THE PROBLEM :: Take the data that sits below and write it out again exactly.

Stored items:
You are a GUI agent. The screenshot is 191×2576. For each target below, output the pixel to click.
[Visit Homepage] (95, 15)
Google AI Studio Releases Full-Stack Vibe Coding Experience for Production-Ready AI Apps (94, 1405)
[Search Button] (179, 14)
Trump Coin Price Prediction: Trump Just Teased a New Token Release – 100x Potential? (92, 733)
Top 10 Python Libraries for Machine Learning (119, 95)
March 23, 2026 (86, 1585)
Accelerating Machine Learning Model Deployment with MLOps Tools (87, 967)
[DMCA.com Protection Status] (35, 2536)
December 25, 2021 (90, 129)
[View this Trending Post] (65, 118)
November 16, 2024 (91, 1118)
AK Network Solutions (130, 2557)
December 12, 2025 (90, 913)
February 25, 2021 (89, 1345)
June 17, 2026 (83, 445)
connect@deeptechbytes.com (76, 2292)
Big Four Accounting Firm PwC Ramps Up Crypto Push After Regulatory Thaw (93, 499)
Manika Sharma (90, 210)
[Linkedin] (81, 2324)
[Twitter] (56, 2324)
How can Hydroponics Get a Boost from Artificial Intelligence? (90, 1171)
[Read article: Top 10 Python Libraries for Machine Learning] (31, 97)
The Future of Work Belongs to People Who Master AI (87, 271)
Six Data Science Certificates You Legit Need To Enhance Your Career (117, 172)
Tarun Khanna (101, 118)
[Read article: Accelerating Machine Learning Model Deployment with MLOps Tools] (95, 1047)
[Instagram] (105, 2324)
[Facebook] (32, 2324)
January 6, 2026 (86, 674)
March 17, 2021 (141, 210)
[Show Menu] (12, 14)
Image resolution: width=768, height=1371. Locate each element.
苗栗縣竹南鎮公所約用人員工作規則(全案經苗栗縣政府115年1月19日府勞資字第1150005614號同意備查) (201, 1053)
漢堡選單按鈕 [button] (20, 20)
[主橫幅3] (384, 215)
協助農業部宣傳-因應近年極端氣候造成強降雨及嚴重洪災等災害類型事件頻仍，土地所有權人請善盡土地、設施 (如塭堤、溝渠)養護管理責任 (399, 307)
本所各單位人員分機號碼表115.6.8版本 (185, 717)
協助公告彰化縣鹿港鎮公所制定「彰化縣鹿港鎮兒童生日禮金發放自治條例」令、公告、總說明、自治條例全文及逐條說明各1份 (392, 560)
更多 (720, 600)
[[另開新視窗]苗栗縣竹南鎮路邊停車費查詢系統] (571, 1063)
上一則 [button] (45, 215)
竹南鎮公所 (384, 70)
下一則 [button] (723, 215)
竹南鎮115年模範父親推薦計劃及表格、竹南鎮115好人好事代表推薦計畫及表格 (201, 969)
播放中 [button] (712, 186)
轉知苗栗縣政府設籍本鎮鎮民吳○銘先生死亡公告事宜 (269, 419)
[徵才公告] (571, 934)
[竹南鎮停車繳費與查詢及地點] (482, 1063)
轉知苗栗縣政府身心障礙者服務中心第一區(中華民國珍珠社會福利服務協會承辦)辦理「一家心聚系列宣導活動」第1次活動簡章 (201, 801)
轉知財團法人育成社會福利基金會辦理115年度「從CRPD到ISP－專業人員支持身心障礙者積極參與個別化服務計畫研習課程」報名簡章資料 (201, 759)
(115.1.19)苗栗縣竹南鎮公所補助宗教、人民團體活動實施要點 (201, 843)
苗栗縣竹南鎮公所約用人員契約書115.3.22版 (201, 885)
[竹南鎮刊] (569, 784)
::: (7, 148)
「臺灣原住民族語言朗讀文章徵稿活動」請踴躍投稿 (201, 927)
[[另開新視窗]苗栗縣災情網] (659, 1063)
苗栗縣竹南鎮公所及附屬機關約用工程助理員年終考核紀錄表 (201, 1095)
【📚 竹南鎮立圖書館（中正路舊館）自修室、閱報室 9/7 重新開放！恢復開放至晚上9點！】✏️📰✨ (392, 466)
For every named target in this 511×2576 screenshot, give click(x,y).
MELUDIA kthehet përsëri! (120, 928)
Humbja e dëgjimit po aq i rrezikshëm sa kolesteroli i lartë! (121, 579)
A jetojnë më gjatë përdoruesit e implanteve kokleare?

THE ANSWER ::
You are a GUI agent. The screenshot is 191×2576. For each target below, output the pixel to click.
[Visit Homepage] (95, 15)
Google AI Studio Releases Full-Stack Vibe Coding Experience for Production-Ready AI Apps (94, 1405)
[Search Button] (179, 14)
Trump Coin Price Prediction: Trump Just Teased a New Token Release – 100x Potential? (92, 733)
Top 10 Python Libraries for Machine Learning (119, 95)
March 23, 2026 (86, 1585)
Accelerating Machine Learning Model Deployment with MLOps Tools (87, 967)
[DMCA.com Protection Status] (35, 2536)
December 25, 2021 (90, 129)
[View this Trending Post] (65, 118)
November 16, 2024 (91, 1118)
AK Network Solutions (130, 2557)
December 12, 2025 (90, 913)
February 25, 2021 (89, 1345)
June 17, 2026 (83, 445)
connect@deeptechbytes.com (76, 2292)
Big Four Accounting Firm PwC Ramps Up Crypto Push After Regulatory Thaw (93, 499)
Manika Sharma (90, 210)
[Linkedin] (81, 2324)
[Twitter] (56, 2324)
How can Hydroponics Get a Boost from Artificial Intelligence? (90, 1171)
[Read article: Top 10 Python Libraries for Machine Learning] (31, 97)
The Future of Work Belongs to People Who Master AI (87, 271)
Six Data Science Certificates You Legit Need To Enhance Your Career (117, 172)
Tarun Khanna (101, 118)
[Read article: Accelerating Machine Learning Model Deployment with MLOps Tools] (95, 1047)
[Instagram] (105, 2324)
[Facebook] (32, 2324)
January 6, 2026 (86, 674)
March 17, 2021 (141, 210)
[Show Menu] (12, 14)
Image resolution: width=768, height=1371. Locate each element.
苗栗縣竹南鎮公所約用人員工作規則(全案經苗栗縣政府115年1月19日府勞資字第1150005614號同意備查) (201, 1053)
漢堡選單按鈕 [button] (20, 20)
[主橫幅3] (384, 215)
協助農業部宣傳-因應近年極端氣候造成強降雨及嚴重洪災等災害類型事件頻仍，土地所有權人請善盡土地、設施 (如塭堤、溝渠)養護管理責任 (399, 307)
本所各單位人員分機號碼表115.6.8版本 (185, 717)
協助公告彰化縣鹿港鎮公所制定「彰化縣鹿港鎮兒童生日禮金發放自治條例」令、公告、總說明、自治條例全文及逐條說明各1份 (392, 560)
更多 (720, 600)
[[另開新視窗]苗栗縣竹南鎮路邊停車費查詢系統] (571, 1063)
上一則 [button] (45, 215)
竹南鎮公所 (384, 70)
下一則 [button] (723, 215)
竹南鎮115年模範父親推薦計劃及表格、竹南鎮115好人好事代表推薦計畫及表格 (201, 969)
播放中 [button] (712, 186)
轉知苗栗縣政府設籍本鎮鎮民吳○銘先生死亡公告事宜 (269, 419)
[徵才公告] (571, 934)
[竹南鎮停車繳費與查詢及地點] (482, 1063)
轉知苗栗縣政府身心障礙者服務中心第一區(中華民國珍珠社會福利服務協會承辦)辦理「一家心聚系列宣導活動」第1次活動簡章 (201, 801)
轉知財團法人育成社會福利基金會辦理115年度「從CRPD到ISP－專業人員支持身心障礙者積極參與個別化服務計畫研習課程」報名簡章資料 (201, 759)
(115.1.19)苗栗縣竹南鎮公所補助宗教、人民團體活動實施要點 (201, 843)
苗栗縣竹南鎮公所約用人員契約書115.3.22版 (201, 885)
[竹南鎮刊] (569, 784)
::: (7, 148)
「臺灣原住民族語言朗讀文章徵稿活動」請踴躍投稿 (201, 927)
[[另開新視窗]苗栗縣災情網] (659, 1063)
苗栗縣竹南鎮公所及附屬機關約用工程助理員年終考核紀錄表 (201, 1095)
【📚 竹南鎮立圖書館（中正路舊館）自修室、閱報室 9/7 重新開放！恢復開放至晚上9點！】✏️📰✨ (392, 466)
For every named target in this 511×2576 screenshot, give click(x,y).
MELUDIA kthehet përsëri! (120, 928)
Humbja e dëgjimit po aq i rrezikshëm sa kolesteroli i lartë! (121, 579)
A jetojnë më gjatë përdoruesit e implanteve kokleare?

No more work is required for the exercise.